Table 5.2 Levels of brand extension
Type of brand extension Meaning structure Marketing technical elements Line extension, technical substitute Characteristics level Production transfer
Similar or complementary consequences, Consequences level Marketing transfer, substitutability usage in similar situations
Similar target group or lifestyle Value level Brand image transfer, brand concept transfer
• Favourable forward transfer A positive schema should be generalisable to the new product.
The new product receives the existing brand schema (transfer) plus a label with new product attributes. It is a formal categorisation with some functional labels. For example, Apple copiers may also be seen as user-friendly and of a high quality, according to some customers.
• Favourable backward transfer Negative schemas should not be transferred, from the existing product to the new one, or from the new product to the existing one. If photocopiers are seen as frequently defective products, a negative schema may be carried over to Apple Macs. Kleenex toilet paper might convey negative associations to Kleenex tissues. Miller Light beer had a negative effect on Miller High Life because of the schema (‘almost water’) of light beer. The new product under the same brand name is then created at the expense of the existing product (cannibalism).

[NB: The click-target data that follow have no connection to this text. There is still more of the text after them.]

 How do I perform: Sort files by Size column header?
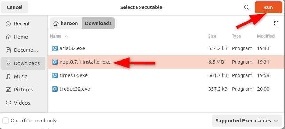pos(212,36)
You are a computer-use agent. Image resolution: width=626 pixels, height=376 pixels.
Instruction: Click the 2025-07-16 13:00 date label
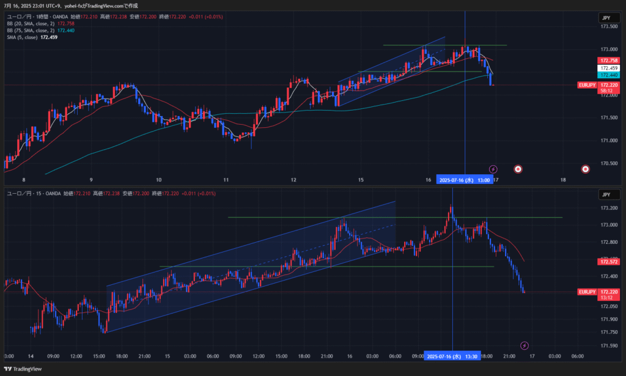click(x=465, y=180)
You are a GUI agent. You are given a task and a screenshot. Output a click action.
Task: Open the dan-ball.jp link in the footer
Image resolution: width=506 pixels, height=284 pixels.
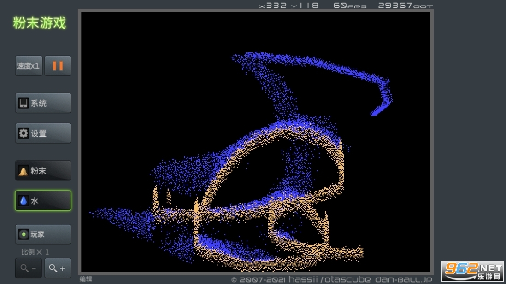point(403,279)
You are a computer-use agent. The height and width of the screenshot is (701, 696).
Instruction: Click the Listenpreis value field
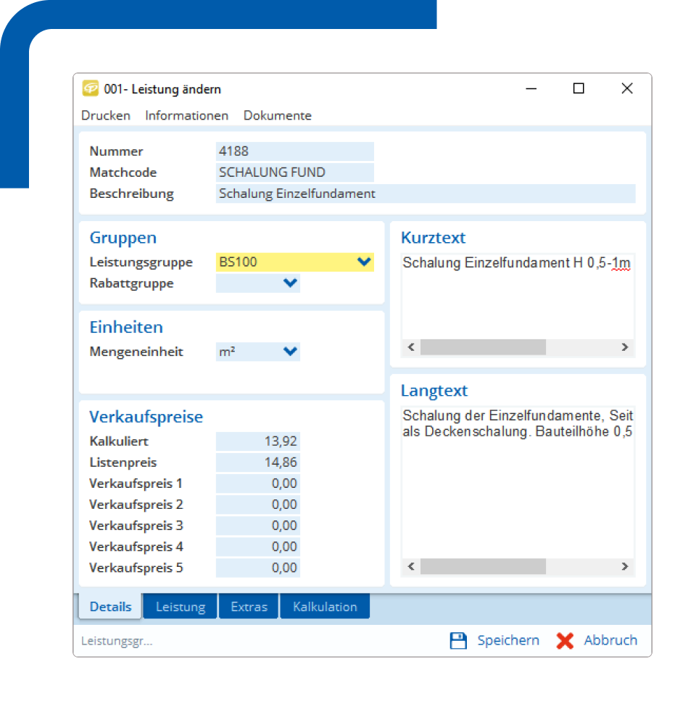[x=257, y=463]
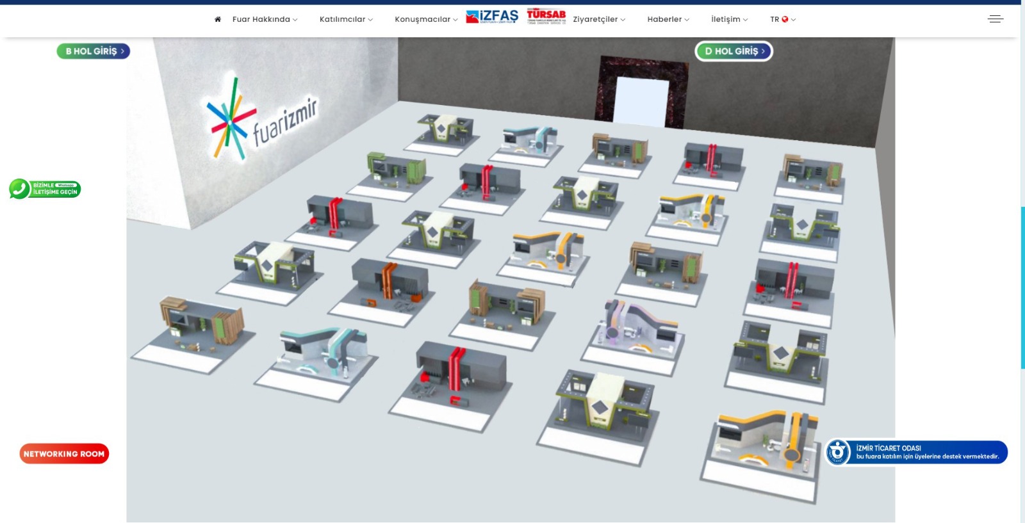The image size is (1025, 523).
Task: Click the page vertical scrollbar thumb
Action: tap(1022, 288)
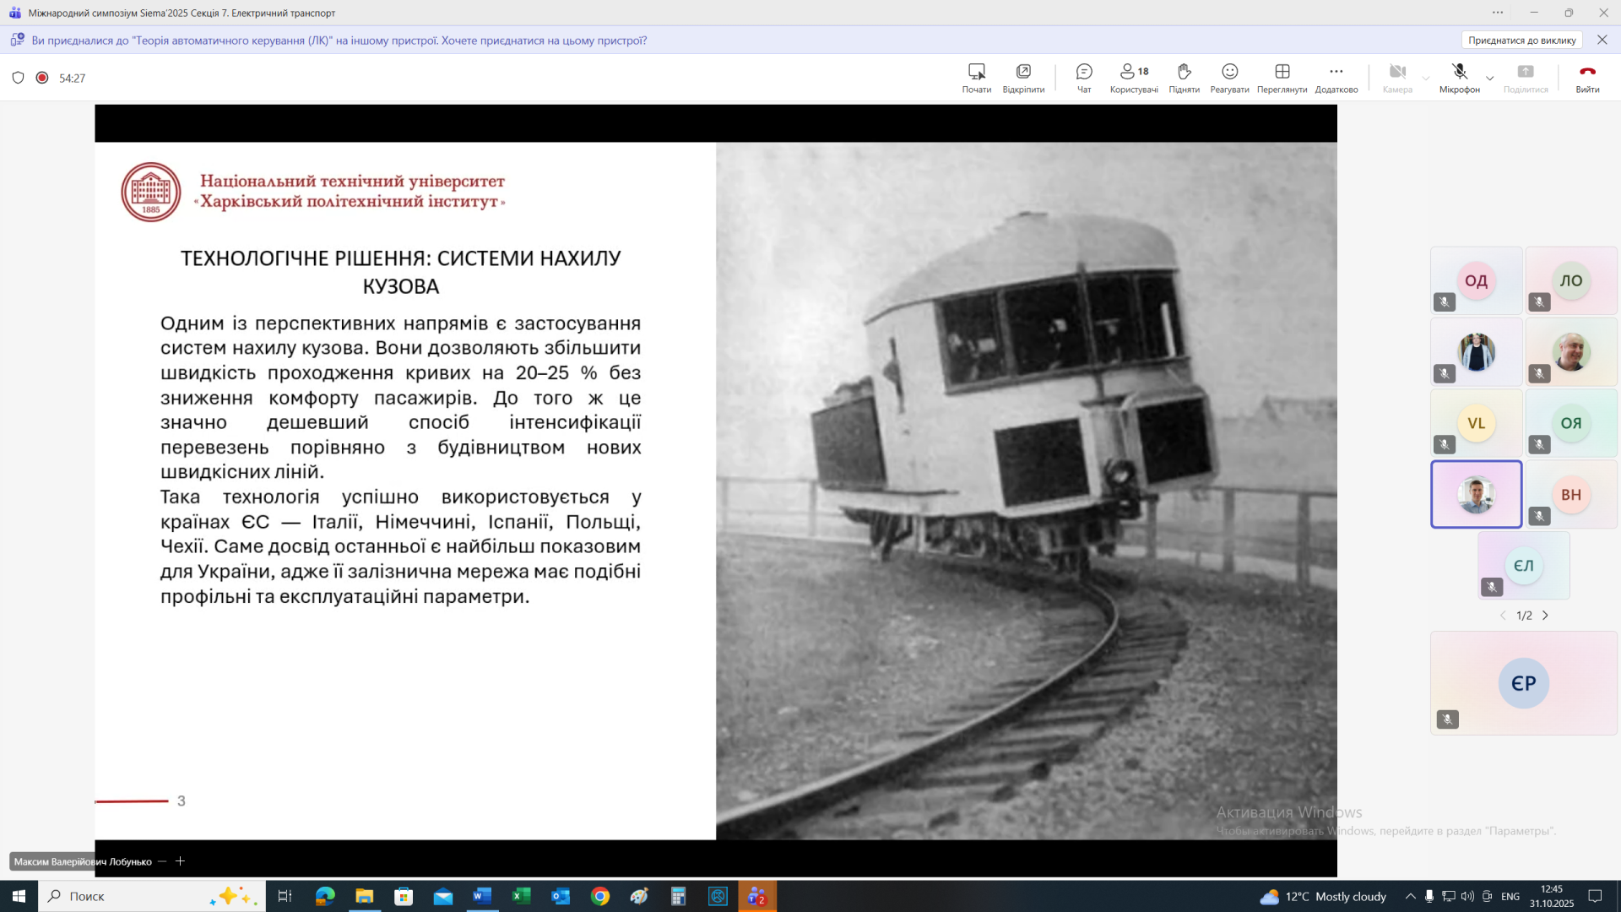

It is not advisable to place a famous brand name of complex products on a trivial product, an IBM stapler for example or a Philips bathroom wash basin. This is called trivialising. The new product then detracts from the reputation of the famous brand and from the quality and complexity of the existing products brought out under that brand. It is a case of undesirable backward transfer. It is just as unadvisable to use a famous brand name of a simple product for a complex product, for example, ‘Heineken computers’. The brand name then does not achieve the association of complexity and durability that is needed for the new product.
In general, an existing brand name must not be used for products with entirely different associations. With these conditions in mind, it is interesting to examine whether the following brand extensions are favourable or unfavourable to the new and to the existing product under the same brand: McDonald’s theme parks, McDonald’s photo printing service, Heineken soda water, Swatch city cars, Akzo Nobel contraceptive pill and Heinz peanut butter. Which levels do these brand extensions have? Are these brand extensions likely to evoke positive associations for the consumer? Which of these brand extensions would have a chance of success?